Week 1 - We worked on completing the presentation by exploring what APIs will be useful and what defining different levels of success
Week 2 - We're trying to implement voice control using Alexa Voice Services. A preliminary android app has been created and we are working our way through immersing ourselves into the Amazon ecosystem. Their system seems quite complicated to us.
Week 3 - Scrapping Amazon ecosystem. The AVS API used to be built in Java but was recently deprecated to C++, would have to use an unfamiliar tool NDK to get it to work. Even with the existing Java code, the sample app only authenticates in the virtual device and not on a real device. Many hours were put into just downloading, installing, and configuring different tools onto Jose's computer. However, the computer has no microphone support so it is unable to use the virtual device to test any commands. Also, the sample app requires a sample server to run, which looks rudimentary (we assume this contributes to why this API was deprecated). The goal would be to use the new C++ API using Amazon's Lambda serverless functions, but using any of their tools has been extremely cumbersome thus far.
Week 4 - Moving on from voice, we started working on using the Google Cloud Vision API. Still plenty of time devoted to simply configuring different packages and SDKs. Their sample code seems pretty robust, we're trying a static image that is located in a resource folder. No camera implementation yet. Even though Google gives us lots of sample code to work with, we are having no luck getting authenticated. Google suggests authenticating using 1 of 3 methods: service account file, OAuth2 tokens, API Key. We cannot make any calls to the API unless we get authenticated and a bit problem I'm encountering using their suggested authentication method (service account file) is that Android Studio does load system environment variables from Windows! The code clearly calls System.getenv in order to find the environment variable I set "GOOGLE_AUTHENTICATOR_CREDENTIALS", but that is set in my Windows machine which does not make it to Android Studio. we can't tell it to look in a different path because the API function I'm invoking calls functions to get authenticated on its own. OAuth2 was also a pain to work with, we ask the user to sign in to a google account and approve the permissions to their account, so even though I have a token, the API function isn't looking at my token, it's looking at predetermined locations. No progress can be made until we get authenticated!

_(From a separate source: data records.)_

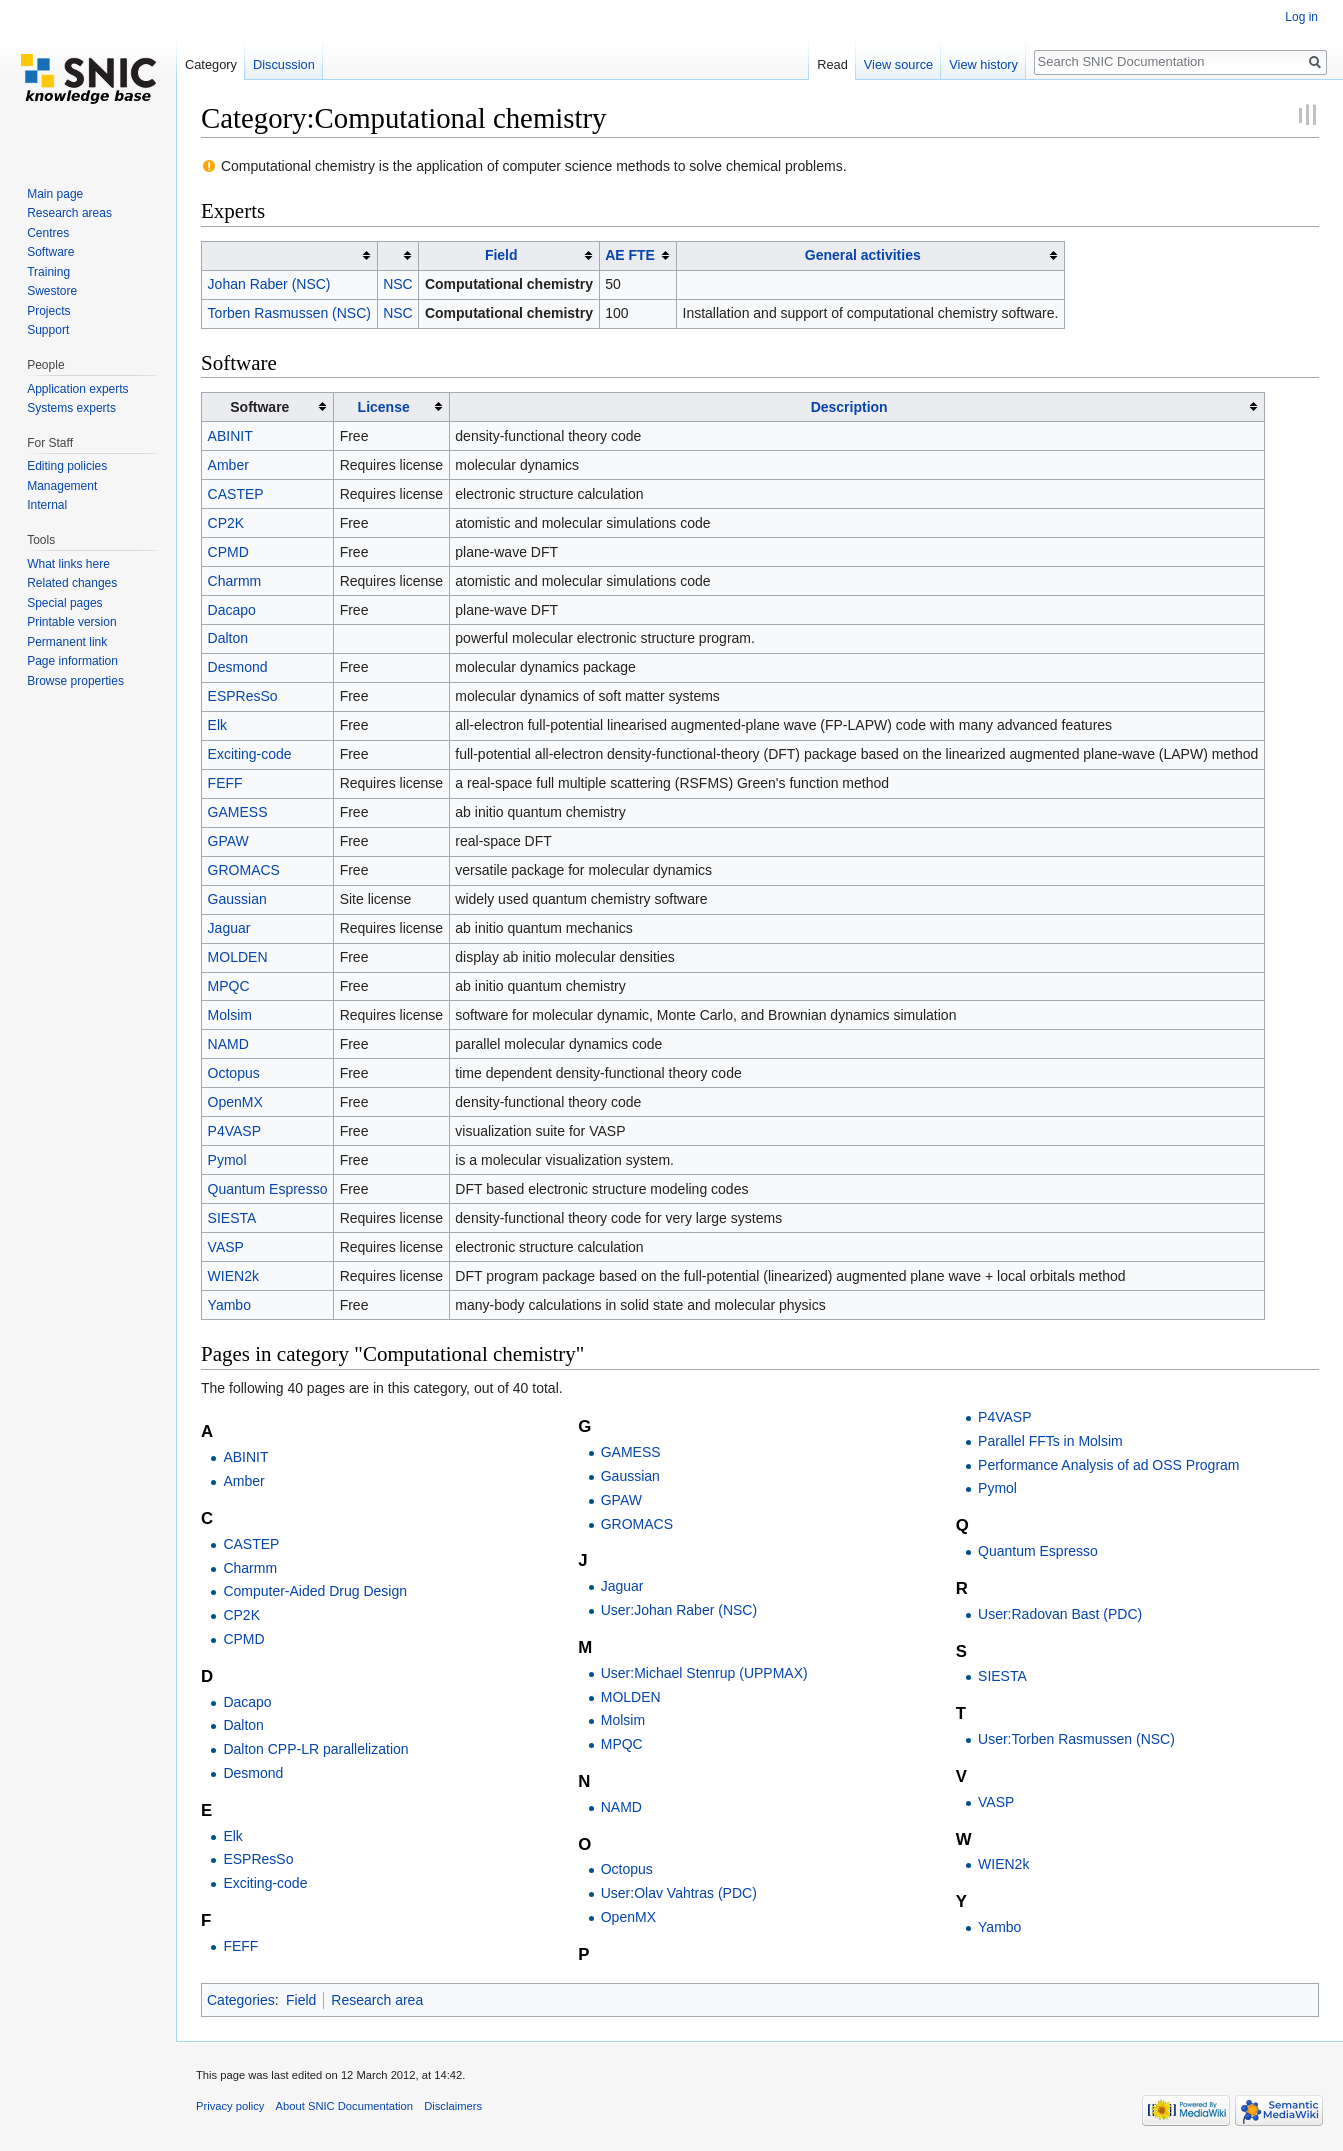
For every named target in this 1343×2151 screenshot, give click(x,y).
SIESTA (232, 1218)
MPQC (229, 986)
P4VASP (234, 1131)
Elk (217, 725)
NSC (398, 284)
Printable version (71, 622)
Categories (241, 2000)
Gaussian (237, 899)
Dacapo (232, 610)
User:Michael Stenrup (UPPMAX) (704, 1673)
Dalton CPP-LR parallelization (315, 1749)
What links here (68, 564)
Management (62, 486)
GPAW (228, 841)
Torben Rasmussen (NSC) (289, 313)
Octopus (234, 1073)
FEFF (225, 783)
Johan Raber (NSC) (269, 284)
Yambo (229, 1305)
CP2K (226, 523)
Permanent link (67, 642)
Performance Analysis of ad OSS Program (1108, 1465)
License (384, 407)
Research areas (69, 213)
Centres (48, 233)
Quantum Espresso (268, 1189)
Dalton (228, 638)
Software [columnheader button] (259, 407)
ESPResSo (243, 696)
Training (48, 272)
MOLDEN (238, 957)
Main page (55, 194)
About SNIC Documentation (344, 2106)
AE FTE (630, 255)
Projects (48, 311)
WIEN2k (233, 1276)
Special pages (64, 603)
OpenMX (235, 1102)
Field (501, 255)
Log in (1301, 17)
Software (50, 252)
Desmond (238, 667)
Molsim (230, 1015)
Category (211, 64)
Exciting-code (250, 754)
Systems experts (71, 408)
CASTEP (236, 494)
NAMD (228, 1044)
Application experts (77, 389)
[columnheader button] (290, 255)
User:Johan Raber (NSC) (679, 1610)
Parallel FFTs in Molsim (1050, 1441)
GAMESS (238, 812)
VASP (226, 1247)
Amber (228, 465)
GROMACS (244, 870)
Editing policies (67, 466)
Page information (72, 661)
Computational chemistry (509, 284)
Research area (377, 2000)
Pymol (227, 1160)
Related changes (72, 583)
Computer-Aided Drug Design (315, 1591)
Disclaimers (453, 2106)
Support (48, 330)
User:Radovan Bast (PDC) (1060, 1614)
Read (832, 64)
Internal (47, 505)
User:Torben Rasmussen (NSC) (1076, 1739)
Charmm (235, 581)
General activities (863, 255)
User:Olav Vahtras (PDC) (679, 1893)
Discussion (284, 64)
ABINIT (230, 436)
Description (849, 407)
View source (898, 64)
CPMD (228, 552)
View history (983, 64)
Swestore (52, 291)
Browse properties (75, 681)
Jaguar (229, 928)
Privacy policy (230, 2106)
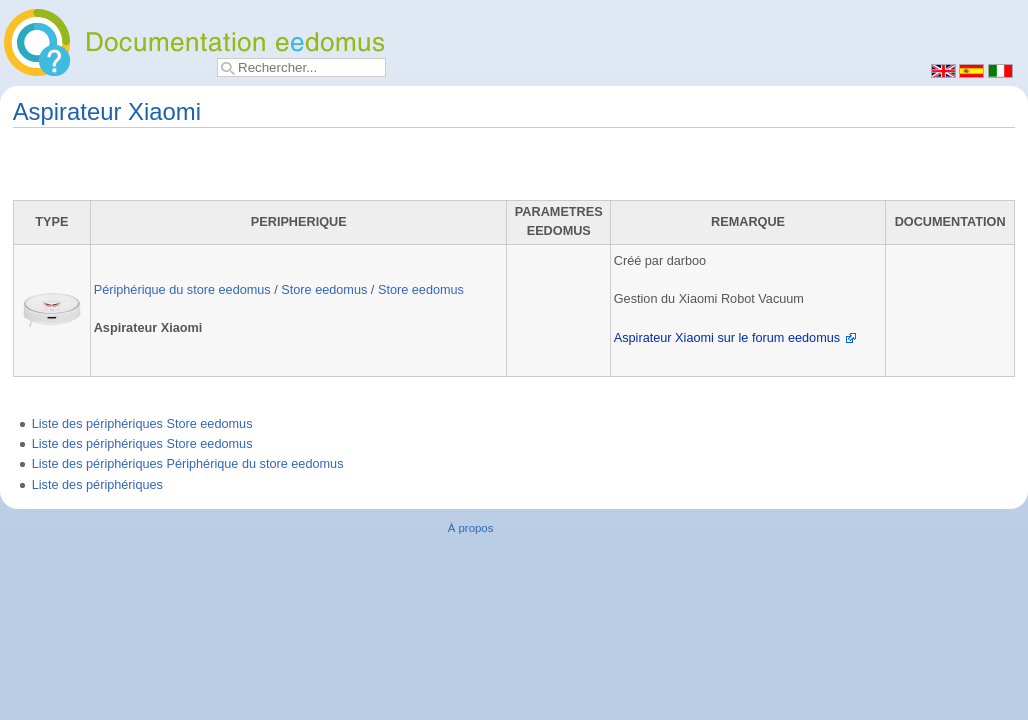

Week 5 - Other people have had to use the Cloud API right? How did they get authenticated? It turns out that getting authenticated is as easy as creating a string with the API key despite the numerous attempts that Google's developer sites made to persuade me from using alternate ways of getting authenticated. Curse you Google developer sites. Anyways, finally some progress has been made. We first made the app get tags of items seen in a gallery image. Then we added the ability to get text recognized as well and display it all the screen. Then we tried using the camera code from HW 2 as a CameraSource to get the image to pass to the API, however, the code has lots of tools we won't use like the graphics overlay and face detectors. After a while of trying to take those items out, the code wouldn't run without them in so we decided to use the regular Camera API hoping it wouldn't be bogged down with the extra tools in HW 2. Then we realized that the Camera API was deprecated so we're currently using the Camera2 API which is a lot more code, but it works! We can push a button, it will take a picture, then display tags of items and text seen in the image. The odd part is that it is very slow at doing this (~8 seconds). Calling the API from a gallery image was quick, and looking at the log cat the image is ready within milliseconds. We'll investigate this further at later point.
Week 5 Part 2 - We added the plain Google sound recognizer function to our project, so on a click of a button, I can say "describe my surroundings" and the app will call "takePicture()" which eventually should call the API. However, even though takePicture() is called after the app realizes the instruction dictated, it says the camera is offline. Maybe it has something to do with threads? Anyways, we don't like having to click the button, we found an open-source project called Porcupine which allows for low power hot word detection, such as Alexa. We think we're close to getting Porcupine implemented, if it works, then we awake the app with "Alexa" hotword (built into Porcupine) and then trigger the listening feature on Google that we're currently triggering with the button. Things are coming together!